It has come to the attention of our office that you did not in fact win $1,000,000US, or hear about the sick bastard doctor in Africa who tried to swindle you out of your dearly held pay until too late. We will fix this problem. That is why we thank you would make a good husband/wife/madame/pimp. That is why we are reaching you, and not in the name of Jesus.
Be advised that Jesus is a fraud. He has been stealing from the poor who have only been trying to help the poorer in third world countries, for decades, if not centuries, but probably not for millions of years (for the simple fact that he has not been around for that long). We are not the type of organization that asks you to help the starving with drugs, or give food to the bloated, and dying of leprosy. We do not ask for a pittance and take our 80% from several populations, and do our taxes with what’s left. Like so many others do, in the name of Baby Jesus, and so many other Saints who just gotta take a piss.
We just want to ask you for one thing for one person that someone needs. That thing is pants. Yes believe me that is all we need. Pants. That’s it basic and simple! There are hundreds of children, and other people who don’t sound quite so needy, and don’t pull on your heartstrings quite so gaudily. We want you to give pants to children. The children of Africa need pants.
That is why I ask you, not for the shirt on your back. But for pants for Africa, in the name of Satan. Thank you for listening or reading, or not reading this, or doing fucking crack I really don’t give a shit. This isn’t strip poker, and I’m tired of losing my shirt aaand my pants in that whoreson dog-humping sonofabitch of a game. So this time it’s up to you to strip. For Satan!
Will you donate your pants for just one day? That’s all that we ask. In the name of Satan? He loves you, you know. You don’t want him to cry now do you? And we know you love your coffee. We’re not asking you to donate any of that. We love the slavery that goes on to put that vermin tincture in your cup, anyway!
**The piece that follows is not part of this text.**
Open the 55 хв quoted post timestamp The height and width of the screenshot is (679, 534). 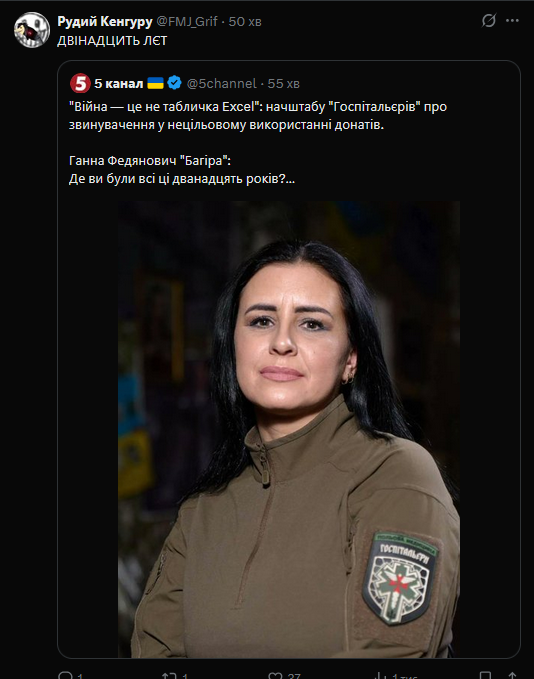coord(283,83)
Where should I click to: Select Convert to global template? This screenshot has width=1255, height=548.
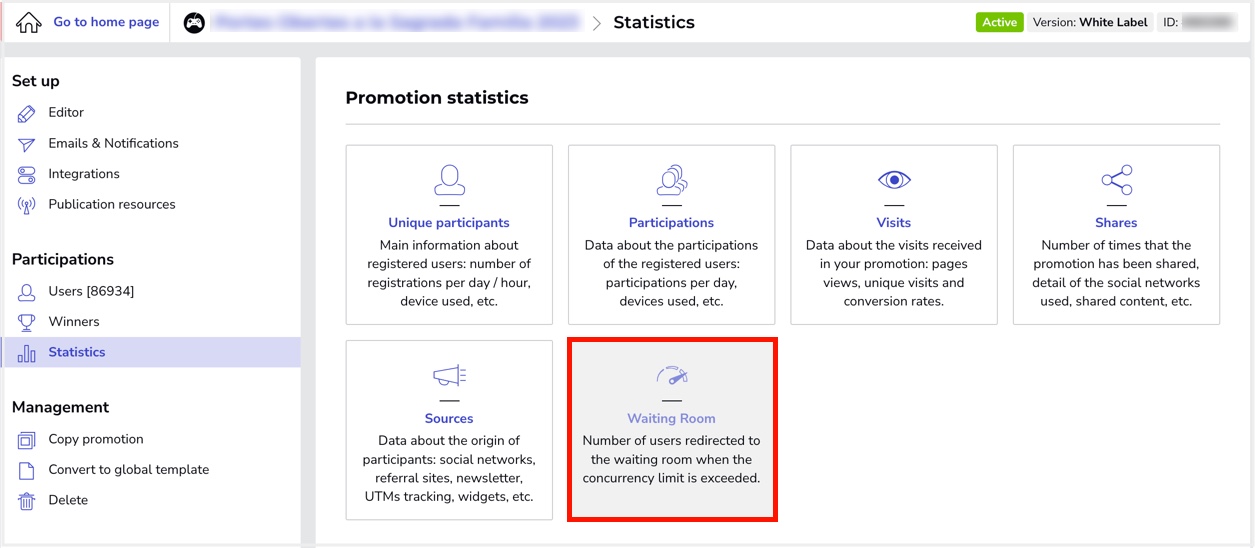[x=129, y=469]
All you have to do is walk around the street on a day of your choosing without those awful gaudy slacks, or anything on your legs but your skivvies, and realize how much others need them. If you’re female you might get a little nipply, and get a lot of looks, and a lot of numbers if you want them. If you’re a guy like me, someone will probably ask you to cover up, but you might get lucky and get raped by some vixens dressed in cellulite or something more racy with a man dressed as a pirate, if you’re into that sort of thing, I don’t know who would be… But whatever happens you don’t need them.
Anyway that’s not really the point, trust me. We just want to thankyou with heartfelt gratitude for all the pants you people will send us on behalf of Satan. Remember Satan loves you all! Remember the little children! And above all remember they need pants!!!! The sacred fruit has fallen and conformity lives no more in the heart of the wicked.
Pants for Satan! Pants for Satan’s sweet African children! Donate now, and beware of monkeys masquerading as angels.
Pants For Satan
2020 Roger Station, Toronto, ON
In the washroom behind the stovepipe
In the basement turn left when you see Inanna’s bananas.